◆ **WHAT YOU HAVE TO DO**
In the text on interview team roles, which checkpoints does it suggest developing while interviewing many candidates in a day?

# START OF TEXT PROVIDED

The “Point Guard” or Team Leader

Every interview team needs someone who is going to set the overall vision and expectations of the team, and ensure that the institutional culture and values are woven in throughout the process.  Hierarchical departments often count on someone to ‘sign-off’ on a process and approve the final candidates. While this person may not always be at the interview table, it is important that they are informed by their team along the way.  Develop checkpoints such as lunchtime or end-of-day recaps, candidate summary forms, or a fair and unbiased rating system as you interview many candidates throughout the day.  These processes are to make sure that you and your team are in sync, and running a smooth and equitable process every step of the way.

The “Power Forward” or High Energy Individual  

This is the teammate that is perhaps your best forward-facing recruiter.  They are who you want to give the ball to because they are outgoing, energetic, and can really make your institution stand out in a crowd.  They are excellent at getting the candidates from the waiting area, making a solid first impression, or helping your candidates feel at-ease as they begin their interview.  However, it is important not to put all the pressure on them, and each member of your team has to step up in an authentic and genuine way to interact with your candidates.

The “Forward” or Consistent & Reliable Teammate

The forward will be under the basket, working hard to keep your team in good scoring position. This is your person to grind through the interviews and help you get through the long days.  They are consistent, know their role and place on the team, and will follow an ever-changing schedule without hesitation.  This teammate is a quiet presence that can really come through for you in a clutch when you need to seal the deal with a candidate. Since they either will work regularly with this position or host a similar role, they probably have the greatest understanding of the day-to-day tasks and are able to answer more specific position-related questions.

# END OF TEXT PROVIDED
# START OF STORED DATA

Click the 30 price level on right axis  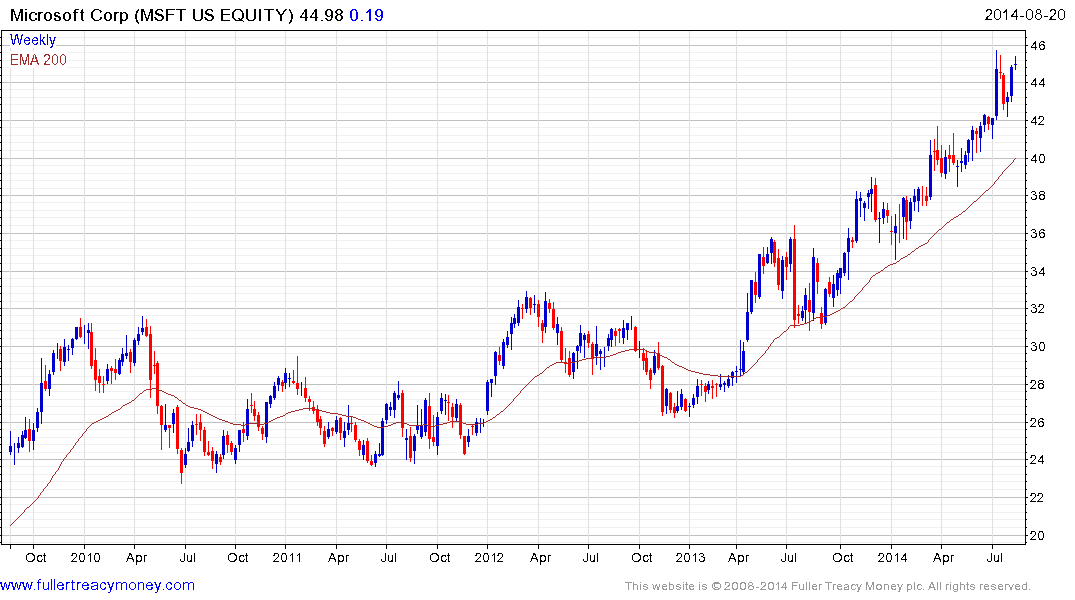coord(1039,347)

# END OF STORED DATA

◆ **WRITTEN ANSWER**
Lunchtime or end-of-day recaps, candidate summary forms, or a fair and unbiased rating system.